Yannick Alléno cumule six étoiles au Guide Michelin. Le chef milite plus que jamais pour une cuisine responsable. Entretien.
Le principal trait de votre caractère ?
La générosité.
Celui dont vous êtes le moins fier ?
L'impatience.
Celui que vous détestez chez les autres ?
L'avarice.
Votre truc antistress ?
Le sport, trois fois par semaine.
Votre geste écolo ?
J'ai créé la veste bouton vert, symbole de la prise de conscience écologique. Dans mes établissements, nous utilisons chaque partie des produits afin de minimiser le gaspillage, un effort essentiel pour l'avenir de notre planète, et nous visons un objectif de zéro plastique.
Comment envisagez-vous le rebond après le déconfinement ?
Le retour à la normale impliquera un investissement a fortiori dans nos équipes. Je vois cela comme une occasion de renforcer l'engagement envers nos producteurs de qualité. De plus, j’aimerais qu'une journée nationale soit dédiée aux soignants pour honorer leur courage.

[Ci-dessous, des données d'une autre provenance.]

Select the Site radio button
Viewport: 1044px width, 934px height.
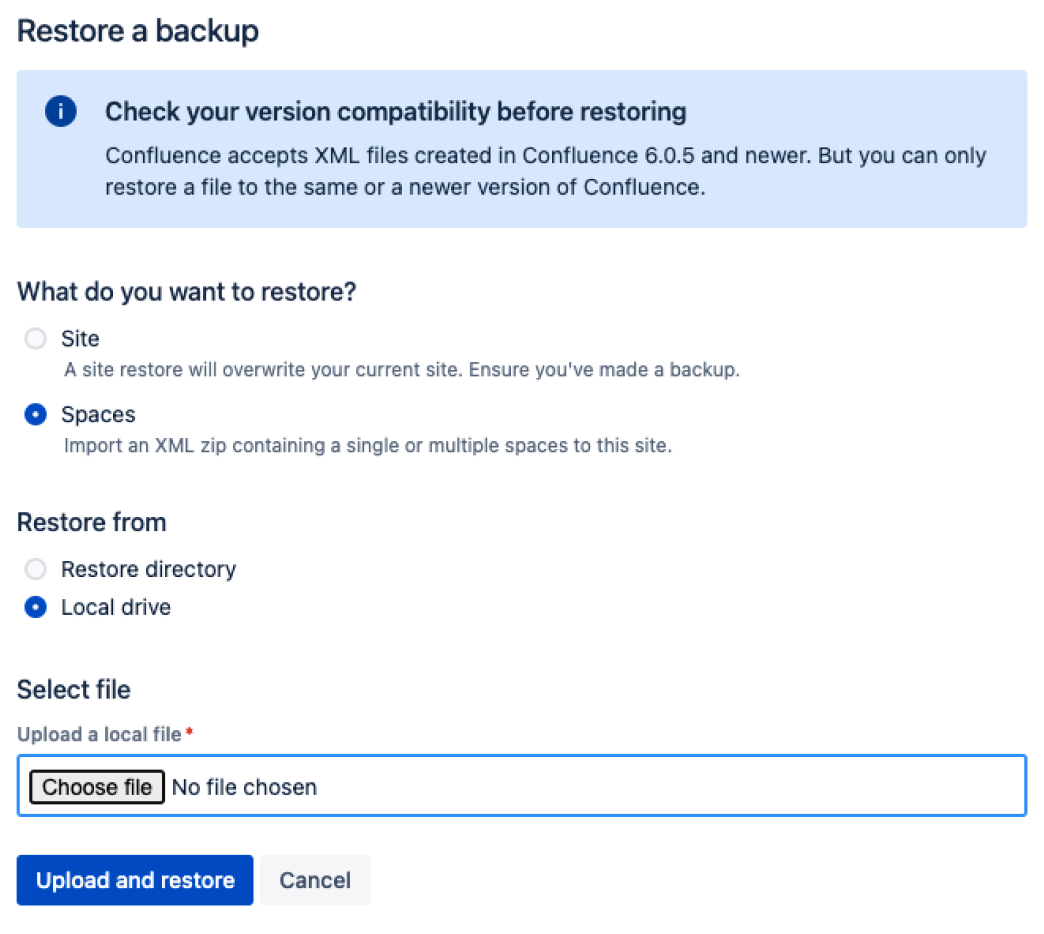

Votre nouvel établissement, Pavyllon, en trois mots ?
Convivialité, proximité, générosité.
Votre devise ?
Familiale : "Un conseil est bon en tout temps."
Les trois basiques de votre dressing ?
Un pull en cachemire à col roulé, une tenue de sport et un maillot de bain.

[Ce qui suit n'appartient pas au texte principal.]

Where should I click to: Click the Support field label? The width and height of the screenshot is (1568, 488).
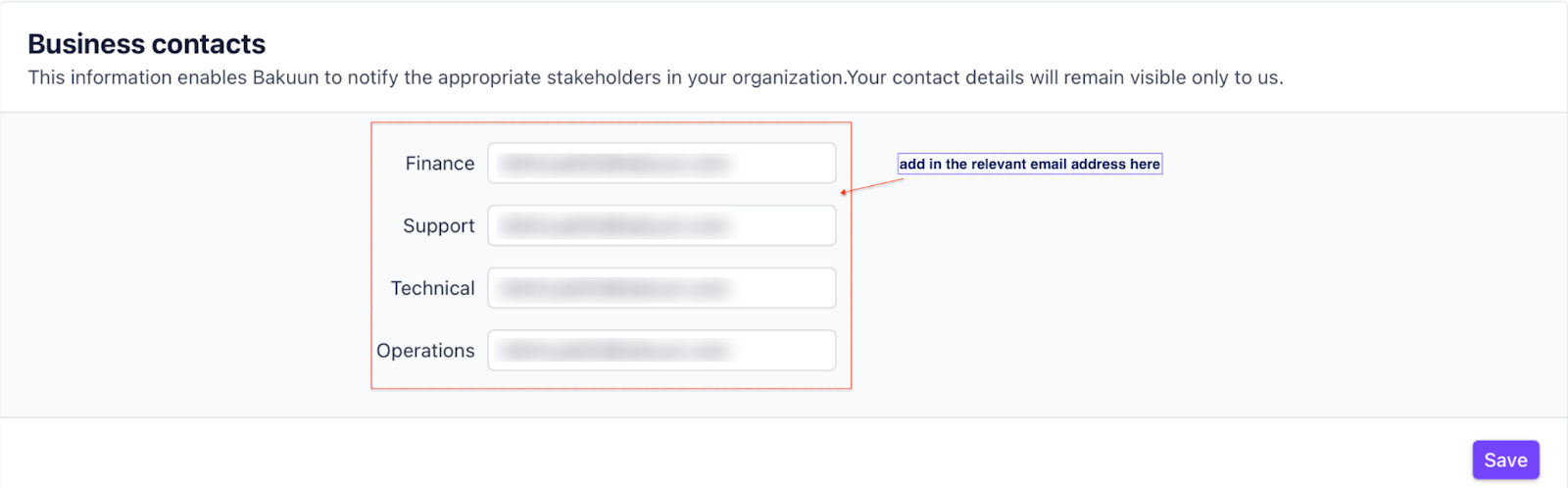coord(438,226)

Le casting d'un dîner idéal chez vous ?
Joël Robuchon, Jean Delaveyne et Paul Bocuse. Ce serait un rêve de discuter cuisine en compagnie de mes jeunes chefs.
Le livre qui vous accompagne ?
Sauces, réflexions d'un cuisinier, coécrit avec Vincent Brenot.
L'aliment dont vous ne pouvez pas vous passer ?
Le céleri boule, essentiel pour apporter du goût aux sauces.
Une rencontre qui vous a marqué ?
Philippe Noiret.
Un héros d'enfance ?
Michel Vaillant.
Une mode qui vous agace ?
La cuisine d'Instagram, où l'esthétique prime sur le goût. Personnellement, je préfère une assiette savoureuse, même si elle est moins photogénique.
Allénothèque, 53-57, rue de Grenelle, 75007 Paris.
Alléno Paris, Pavyllon et L'Abysse, au Pavillon Ledoyen, 8, avenue Dutuit, 75008 Paris.